A study published in the American Heart Association's journal Arteriosclerosis, Thrombosis and Vascular Biology has uncovered a link between COVID-19 infection and long-term cardiovascular risks. The research analyzed data from the UK Biobank and found that individuals who contracted COVID-19 before vaccines were available faced an increased risk of heart attack, stroke, and death for up to three years following infection. Led by James Hilser, M.P.H., Ph.D.-candidate at the University of Southern California Keck School of Medicine, the study examined health data from over 10,000 adults who tested positive for COVID-19 in 2020, comparing them to a control group of more than 200,000 individuals without infection.
The findings revealed that during the nearly three-year follow-up period, the risk of heart attack, stroke, and death was more than doubled among those who had COVID-19, and nearly quadrupled for those hospitalized with the virus. The elevated cardiovascular risk associated with COVID-19 infection was comparable to established risk factors such as Type 2 diabetes and peripheral artery disease. Even more striking, individuals hospitalized with COVID-19 who did not have pre-existing cardiovascular disease or diabetes showed a 21% greater risk of adverse cardiovascular events compared to those with cardiovascular disease but no COVID-19 infection.
The study also uncovered a genetic component to the increased risk.
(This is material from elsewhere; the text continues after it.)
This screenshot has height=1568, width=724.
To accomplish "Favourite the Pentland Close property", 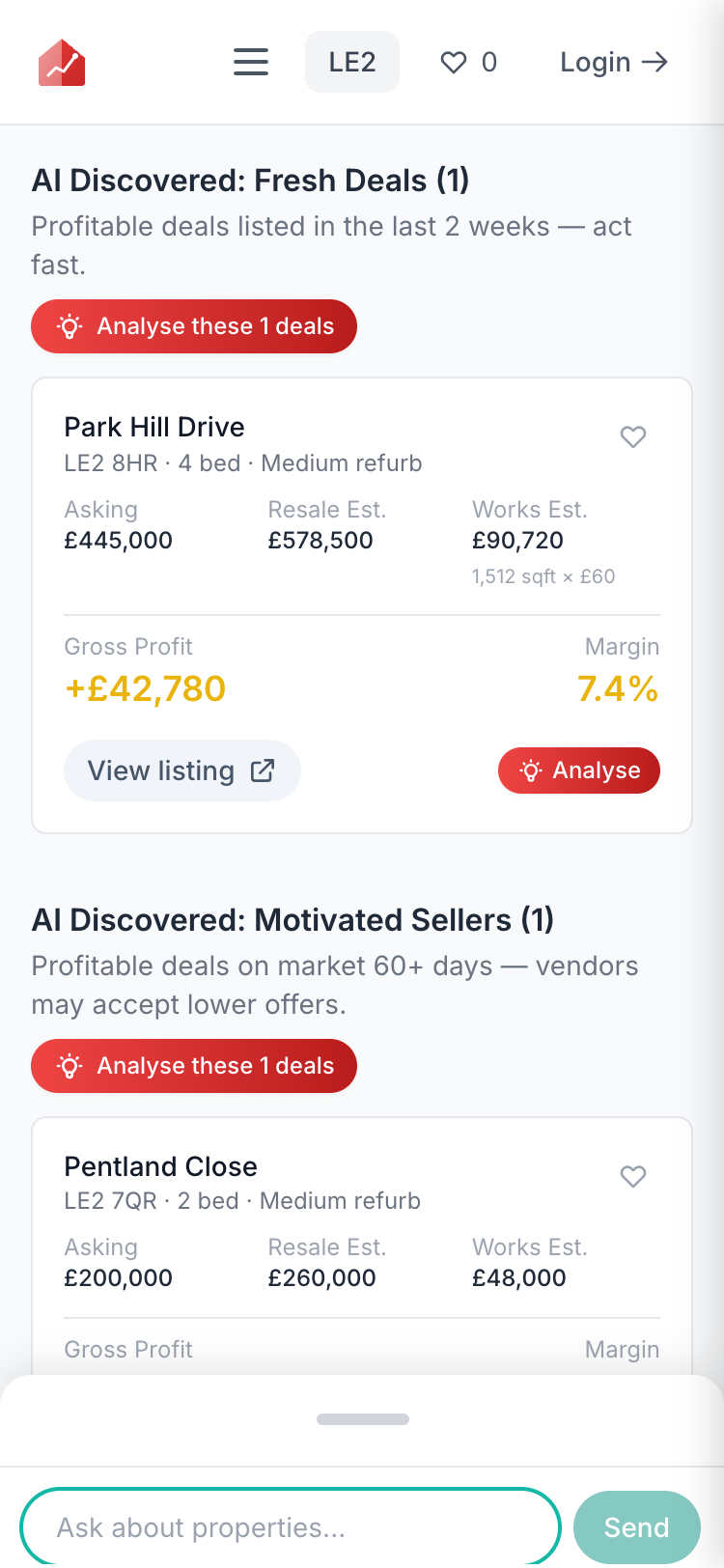I will (633, 1177).
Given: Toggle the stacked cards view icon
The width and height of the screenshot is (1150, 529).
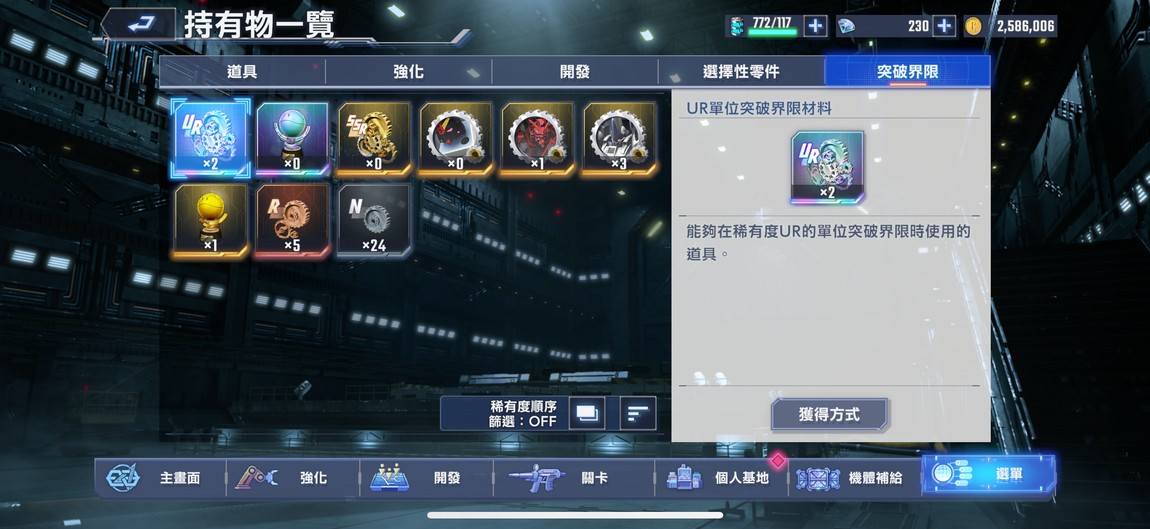Looking at the screenshot, I should pos(587,413).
People with non-O blood types (A, B, or AB) who experienced severe COVID-19 infections faced an even higher risk of heart attack and stroke—approximately 65% higher than those with type O blood. Dr. Stanley Hazen, co-senior study author and chair of cardiovascular and metabolic sciences at Cleveland Clinic's Lerner Research Institute, emphasized the global significance of these findings, given that over a billion people worldwide have been infected with COVID-19. The results suggest a potential explanation for the observed rise in cardiovascular disease globally in the wake of the pandemic.
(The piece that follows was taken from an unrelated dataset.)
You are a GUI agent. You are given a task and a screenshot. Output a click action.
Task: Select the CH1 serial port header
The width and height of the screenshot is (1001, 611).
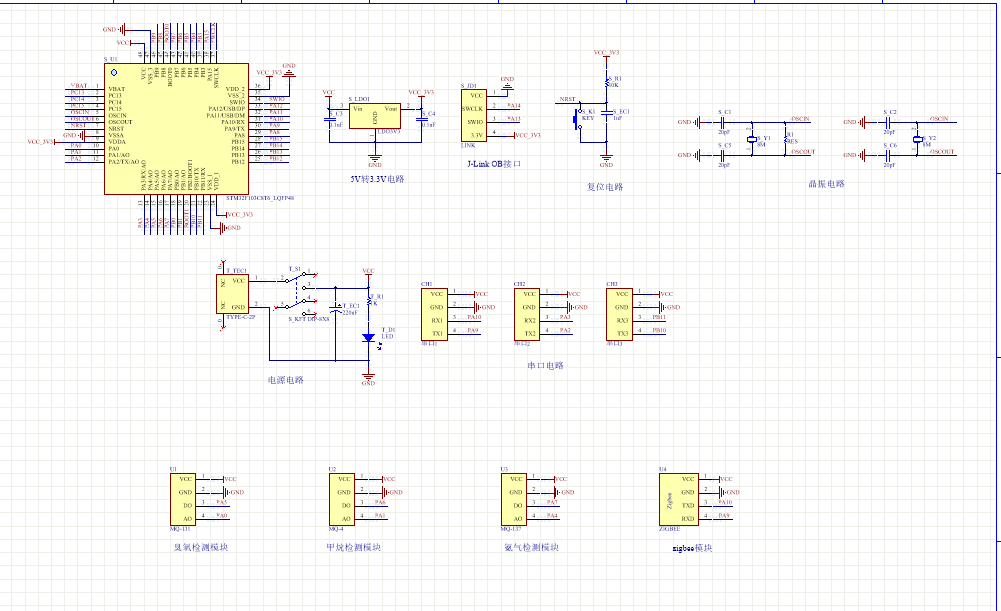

The implications of this research are far-reaching. Sandeep R. Das, M.D., M.P.H., MBA, FAHA, co-chair of the American Heart Association's COVID-19 CVD Registry committee, noted that the study's findings could influence how healthcare providers approach cardiovascular disease prevention efforts for individuals with a history of COVID-19 hospitalization, even in the absence of pre-existing cardiovascular conditions. While the study has limitations, including its focus on pre-vaccine infections and predominantly white participants, it raises important questions about the long-term health consequences of COVID-19.
The researchers suggest that severe COVID-19 infection could potentially be considered a new risk factor for cardiovascular disease, warranting targeted prevention strategies. As the world continues to grapple with the ongoing impact of the COVID-19 pandemic, this research underscores the importance of comprehensive follow-up care for COVID-19 survivors, particularly those who experienced severe infections. It also highlights the need for continued research into the long-term effects of the virus on cardiovascular health and the potential for targeted interventions to mitigate these risks. The study's findings serve as a reminder of the far-reaching and long-lasting health implications of COVID-19, extending well beyond the acute phase of infection.